My current job title is Recovery Support Peer Specialist (RSPS), Mental Health Peer Specialist (MHPS). My current job position is Program Supervisor for Recovery Residences for Emerging Adults program at a nonprofit organization called Recovery Alliance of El Paso. My hobbies include autobiography, article and creative writing, cooking, and being in nature (either camping or mountain hiking). I am single with no children. I would love to have a furry companion in my future, but I would need to be able to devote time and attention to care for them in a way that they deserve. This is not the right moment.
I am very passionate about spreading the message of hope in recovery from mental health challenges and substance misuse. I celebrated two years clean and sober on 10/01/2022, and I am currently living a life I never could have imagined for myself. Living with a purpose, being loved and supported by my family, and the level of happiness I’ve been blessed with isn’t reserved just for me or just for a few. Recovery exists for anyone who is willing to dig deep and do some hard work. Recovery, for me, is self-acceptance and being honest with myself. It’s forgiving myself and others of the past, and not defining myself by my mistakes but growing from them. Above all, recovery is about walking in my Higher Power’s will for me, doing the work, and having faith that whatever unfolds is meant for me. I became a Peer Specialist to guide others out of the darkness. I lean on my lived experience hoping I may shed light on another person’s path during their walk of recovery.
I am a proud GED recipient. I briefly attended El Paso Community College before enlisting in the United States Air Force. I pursued education for drug and alcohol counselor related roles because, in my experience, substance misuse and mental health challenges go hand-in-hand. This was certainly the case for me and many of the people I’ve served since beginning employment at peer-run recovery centers operated by the Recovery Alliance of El Paso. I grew a passion for helping others better understand the origins of their addictive behaviors, so that they may put the pieces of their past together and move forward in life and prosper.
I chose ATI for my educational needs because of the superior reputation they have in my community of recovery and addiction professionals. When I explored my options of programs for addictions counseling, many colleagues across my home state of Texas praised ATI for their amazing level of care they received from staff and instructors alike. From the very first phone call I had with admissions staff, I felt comfortable and very well attended to as an individual. This was very important to me because of the insecurities I had about going back to school after over two decades. The instructors continued this attitude of friendliness, patience, and availability to answer questions or concerns I had. ATI is simply a stellar group of compassionate people.
What I like most about studying at ATI is how readily available the instructors are when I have questions about anything at all. I always get responses to emails within a 24-hour time period, and they have not made me feel as though any question was a waste of their time. I also really enjoy how instructors give plenty of time during virtual lectures to fully discuss the learning material amongst students. It feels no different from an in-person classroom!
Virtual learning has removed many obstacles as a person who works a full-time job that also requires my time and attention for participants of my program outside of work hours. The convenience of attending class lectures, and completing homework and quizzes online, anywhere I have computer access, is an amazing value of being enrolled with ATI.

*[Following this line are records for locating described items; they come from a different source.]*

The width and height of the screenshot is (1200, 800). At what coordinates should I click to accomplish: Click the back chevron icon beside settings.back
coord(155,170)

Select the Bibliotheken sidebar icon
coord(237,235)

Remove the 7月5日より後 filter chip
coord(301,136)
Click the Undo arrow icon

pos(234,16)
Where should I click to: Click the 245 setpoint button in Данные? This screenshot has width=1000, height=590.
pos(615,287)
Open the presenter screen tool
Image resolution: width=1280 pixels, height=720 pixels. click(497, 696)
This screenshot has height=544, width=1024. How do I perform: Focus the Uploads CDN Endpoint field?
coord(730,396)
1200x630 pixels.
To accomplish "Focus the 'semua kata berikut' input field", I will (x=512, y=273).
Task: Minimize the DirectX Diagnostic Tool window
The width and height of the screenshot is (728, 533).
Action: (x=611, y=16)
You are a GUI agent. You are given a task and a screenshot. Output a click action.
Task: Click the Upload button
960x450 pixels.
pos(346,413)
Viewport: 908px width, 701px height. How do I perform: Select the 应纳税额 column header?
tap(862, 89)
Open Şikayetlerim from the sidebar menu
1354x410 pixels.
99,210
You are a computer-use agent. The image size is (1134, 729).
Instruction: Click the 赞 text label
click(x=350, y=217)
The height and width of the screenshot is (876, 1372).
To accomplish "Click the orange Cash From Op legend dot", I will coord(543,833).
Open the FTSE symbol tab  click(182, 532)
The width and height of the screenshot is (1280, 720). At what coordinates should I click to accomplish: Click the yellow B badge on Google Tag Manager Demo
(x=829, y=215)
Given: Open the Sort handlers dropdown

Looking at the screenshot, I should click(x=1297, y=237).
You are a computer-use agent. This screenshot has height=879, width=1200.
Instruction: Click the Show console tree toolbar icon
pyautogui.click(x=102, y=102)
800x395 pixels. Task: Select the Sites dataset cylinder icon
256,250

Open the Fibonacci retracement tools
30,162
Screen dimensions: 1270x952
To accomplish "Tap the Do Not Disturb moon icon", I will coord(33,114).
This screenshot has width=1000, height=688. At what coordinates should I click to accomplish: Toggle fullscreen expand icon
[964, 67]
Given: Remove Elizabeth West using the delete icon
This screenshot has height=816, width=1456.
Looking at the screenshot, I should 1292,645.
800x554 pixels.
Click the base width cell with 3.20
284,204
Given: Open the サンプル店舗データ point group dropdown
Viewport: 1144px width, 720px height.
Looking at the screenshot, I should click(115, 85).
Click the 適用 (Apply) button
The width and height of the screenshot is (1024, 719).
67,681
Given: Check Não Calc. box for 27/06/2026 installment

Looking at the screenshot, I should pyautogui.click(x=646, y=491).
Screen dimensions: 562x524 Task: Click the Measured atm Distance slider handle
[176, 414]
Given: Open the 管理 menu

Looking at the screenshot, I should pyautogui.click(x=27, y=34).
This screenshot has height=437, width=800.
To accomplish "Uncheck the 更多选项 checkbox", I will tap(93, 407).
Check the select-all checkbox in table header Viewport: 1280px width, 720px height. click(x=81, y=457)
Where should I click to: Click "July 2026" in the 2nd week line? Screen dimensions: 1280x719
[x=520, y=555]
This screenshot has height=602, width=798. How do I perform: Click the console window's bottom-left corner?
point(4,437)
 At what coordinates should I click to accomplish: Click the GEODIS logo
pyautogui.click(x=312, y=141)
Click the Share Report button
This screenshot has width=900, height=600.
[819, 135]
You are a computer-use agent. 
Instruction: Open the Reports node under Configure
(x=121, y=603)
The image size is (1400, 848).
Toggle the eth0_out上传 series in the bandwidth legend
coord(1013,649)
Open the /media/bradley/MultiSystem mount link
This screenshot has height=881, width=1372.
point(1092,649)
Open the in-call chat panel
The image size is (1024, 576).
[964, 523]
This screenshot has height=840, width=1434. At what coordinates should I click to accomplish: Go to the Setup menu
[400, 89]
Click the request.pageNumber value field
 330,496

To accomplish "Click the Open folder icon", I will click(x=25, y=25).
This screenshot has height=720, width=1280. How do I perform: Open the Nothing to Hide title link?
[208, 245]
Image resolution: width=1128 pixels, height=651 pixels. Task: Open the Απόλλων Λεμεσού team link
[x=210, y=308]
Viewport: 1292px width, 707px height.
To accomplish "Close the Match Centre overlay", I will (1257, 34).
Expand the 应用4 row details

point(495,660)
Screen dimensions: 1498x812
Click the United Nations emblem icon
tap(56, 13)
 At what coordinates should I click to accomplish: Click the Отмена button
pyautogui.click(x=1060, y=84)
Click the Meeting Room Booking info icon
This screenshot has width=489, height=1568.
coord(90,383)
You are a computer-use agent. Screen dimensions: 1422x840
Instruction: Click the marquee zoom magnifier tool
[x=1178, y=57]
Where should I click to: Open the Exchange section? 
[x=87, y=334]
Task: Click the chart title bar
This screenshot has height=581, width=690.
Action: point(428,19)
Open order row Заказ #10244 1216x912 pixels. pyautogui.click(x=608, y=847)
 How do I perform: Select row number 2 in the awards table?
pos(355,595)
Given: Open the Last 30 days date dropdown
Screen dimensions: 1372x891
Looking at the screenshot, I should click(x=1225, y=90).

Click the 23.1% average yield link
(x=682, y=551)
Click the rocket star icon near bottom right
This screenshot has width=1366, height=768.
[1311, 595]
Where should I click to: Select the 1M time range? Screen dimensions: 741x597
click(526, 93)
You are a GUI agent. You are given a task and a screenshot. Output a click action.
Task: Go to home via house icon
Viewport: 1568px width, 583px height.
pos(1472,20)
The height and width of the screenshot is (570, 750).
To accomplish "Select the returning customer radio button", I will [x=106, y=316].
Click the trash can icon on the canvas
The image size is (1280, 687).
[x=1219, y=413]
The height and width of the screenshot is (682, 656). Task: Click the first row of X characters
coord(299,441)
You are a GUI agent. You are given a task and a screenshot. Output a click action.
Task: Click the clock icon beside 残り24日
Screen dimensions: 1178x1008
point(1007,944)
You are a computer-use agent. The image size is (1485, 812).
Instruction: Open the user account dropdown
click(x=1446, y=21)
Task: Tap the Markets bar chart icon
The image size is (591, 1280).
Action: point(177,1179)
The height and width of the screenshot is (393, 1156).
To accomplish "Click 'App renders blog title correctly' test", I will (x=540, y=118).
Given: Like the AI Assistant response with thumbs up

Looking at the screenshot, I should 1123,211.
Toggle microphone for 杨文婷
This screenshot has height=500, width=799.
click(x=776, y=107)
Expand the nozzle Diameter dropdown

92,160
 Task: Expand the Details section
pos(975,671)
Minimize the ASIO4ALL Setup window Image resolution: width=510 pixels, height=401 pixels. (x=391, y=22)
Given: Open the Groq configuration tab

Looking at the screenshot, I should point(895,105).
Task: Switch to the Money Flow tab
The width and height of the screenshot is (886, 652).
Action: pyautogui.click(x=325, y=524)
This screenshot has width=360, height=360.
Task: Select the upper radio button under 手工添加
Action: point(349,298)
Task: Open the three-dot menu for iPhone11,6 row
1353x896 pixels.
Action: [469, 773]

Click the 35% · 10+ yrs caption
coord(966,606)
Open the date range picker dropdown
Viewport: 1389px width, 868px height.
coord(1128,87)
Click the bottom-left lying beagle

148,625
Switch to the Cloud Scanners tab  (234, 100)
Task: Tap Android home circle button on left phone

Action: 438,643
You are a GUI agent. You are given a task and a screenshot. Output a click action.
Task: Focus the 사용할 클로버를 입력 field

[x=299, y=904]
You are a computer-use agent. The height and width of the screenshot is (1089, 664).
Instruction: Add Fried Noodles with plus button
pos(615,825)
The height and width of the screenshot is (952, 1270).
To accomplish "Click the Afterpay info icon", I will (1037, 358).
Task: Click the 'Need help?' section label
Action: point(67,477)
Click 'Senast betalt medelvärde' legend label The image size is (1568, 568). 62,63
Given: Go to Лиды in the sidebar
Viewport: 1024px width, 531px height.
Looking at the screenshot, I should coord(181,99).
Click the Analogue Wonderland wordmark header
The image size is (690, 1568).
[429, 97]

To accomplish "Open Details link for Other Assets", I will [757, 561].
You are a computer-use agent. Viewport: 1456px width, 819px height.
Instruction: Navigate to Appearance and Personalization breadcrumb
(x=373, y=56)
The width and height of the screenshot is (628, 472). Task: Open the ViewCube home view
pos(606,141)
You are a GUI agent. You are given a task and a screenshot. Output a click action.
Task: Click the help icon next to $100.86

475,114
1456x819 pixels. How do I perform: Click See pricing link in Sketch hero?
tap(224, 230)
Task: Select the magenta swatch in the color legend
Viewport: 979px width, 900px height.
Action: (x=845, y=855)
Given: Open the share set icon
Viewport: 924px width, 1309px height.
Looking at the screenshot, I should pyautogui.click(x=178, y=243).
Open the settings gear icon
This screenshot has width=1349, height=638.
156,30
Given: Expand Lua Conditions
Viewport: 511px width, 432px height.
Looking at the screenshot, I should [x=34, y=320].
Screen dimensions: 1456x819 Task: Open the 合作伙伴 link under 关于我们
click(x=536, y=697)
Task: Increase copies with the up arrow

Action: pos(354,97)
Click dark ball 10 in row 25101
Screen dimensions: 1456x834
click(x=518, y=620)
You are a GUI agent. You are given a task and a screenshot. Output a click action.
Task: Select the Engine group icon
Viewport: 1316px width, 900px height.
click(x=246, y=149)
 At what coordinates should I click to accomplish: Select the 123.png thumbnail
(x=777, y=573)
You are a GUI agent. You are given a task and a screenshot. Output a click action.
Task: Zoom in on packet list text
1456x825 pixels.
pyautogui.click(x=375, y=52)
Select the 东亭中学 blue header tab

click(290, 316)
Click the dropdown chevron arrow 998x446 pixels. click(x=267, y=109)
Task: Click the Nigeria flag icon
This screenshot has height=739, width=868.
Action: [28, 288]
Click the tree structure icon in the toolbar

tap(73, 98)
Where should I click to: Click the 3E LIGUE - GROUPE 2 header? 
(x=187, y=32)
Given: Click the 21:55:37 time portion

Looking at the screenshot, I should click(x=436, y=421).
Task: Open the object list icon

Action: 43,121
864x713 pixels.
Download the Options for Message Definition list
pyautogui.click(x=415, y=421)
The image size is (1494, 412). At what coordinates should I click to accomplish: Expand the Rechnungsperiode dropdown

I plan to become a Licensed Chemical Dependency Counselor in my home state of Texas with my ATI certification, and continue serving individuals seeking refuge from substance misuse and mental health challenges at a higher level. What I love most about my job is that I feel as though I’m on the “front lines” of recovery. Walking alongside individuals in the first few months of their recovery, helping them to understand that they don’t need to feel ashamed, or imprisoned by the wreckage of their past, and assuring them they are no longer alone in their battle has been the greatest joy and privilege of my life.
My education will improve what I do by helping others to understand the full story of their life dealing with co-occurring substance use and psychiatric disorders (COPSD). I would like to be there for them to explore the “before”, and “during” chapters of their addiction. I would also like to be there for them as they decide what comes next in a life broken free from substance misuse and mental health challenges. I have faith that, once I complete my certification with ATI and receive my LCDC licensure in my state, I will become more marketable to the recovery field as a higher education addictions professional.
My career goals for the future are to remain willing and open-minded to the places having a drug and alcohol counselor certification may take me. This has a lot to do with my walk with my Higher Power, and allowing myself to be put in places where I have faith I am doing the most good in serving my recovery community. Wherever that may be. I plan to continue my education because of the wonderful experience going back to school ATI has provided me. I am so blessed to have ATI be a part of this chapter in my life.